Henry Singleton need worry no
more about the crystal-gazing racketeer or cocky Ernest Thomas cutting into his bolita throws. He might have worried a little, though, about McCall, who, as Singleton knew better than most, was not of a mind to do favors for a black man without expecting something in return. So it wasn’t much of a surprise to anyone in Groveland that the name of Henry Singleton—bootlegger, bolita dealer, nightclub owner, stool pigeon—showed up on the list of witnesses for the prosecution.
CHAPTER 11: BAD EGG
The New York Post was the only newspaper to publish a photograph of Norma Padgett at the time of the trial. (New York Post)
IF I WERE asked if the woman was raped, I would have to answer ‘I don’t know.’ ”
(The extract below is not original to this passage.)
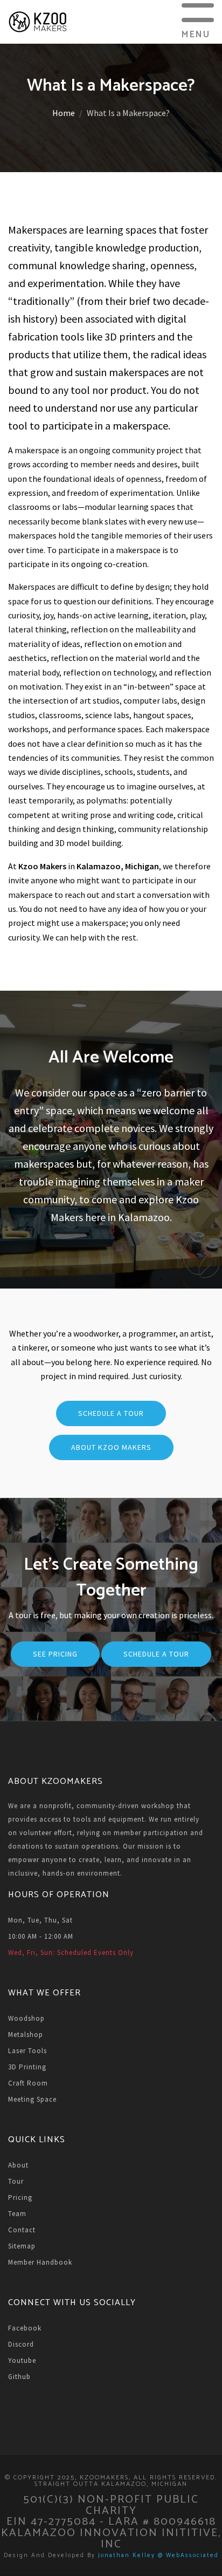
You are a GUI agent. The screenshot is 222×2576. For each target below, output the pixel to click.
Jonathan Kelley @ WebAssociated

It was not what Willis McCall wanted to hear. He had come to the Theresa Holland Hospital in Leesburg for the physician’s report on the examination of Norma Padgett after the alleged rape. He left in a huff—after a brief, unsatisfying conversation with the examining physician, Dr. Geoffrey Binneveld—and headed back to Tavares with a notarized copy of the document and with some bad news for State Attorney Jesse Hunter. The medical evidence did not support Norma Padgett’s claim that four men had raped her.
In mid-August, when the existence of the examining physician’s Report of Accident was leaked to the NAACP in New York, Thurgood Marshall soon had the FBI scrambling to locate the doctor and the document. It took some digging by Special Agent Watson Roper of the Miami bureau, but on August 30, at the small, private Theresa Holland Hospital in Leesburg, he was querying the young (at thirty) though “highly regarded” Dr. Geoffrey Binneveld on the matter of Norma Padgett. While “the confidential Doctor-Patient relationship” disallowed his providing a signed statement to the FBI without written permission from Norma Padgett, Binneveld did allow Roper to read and take notes on his physician’s report.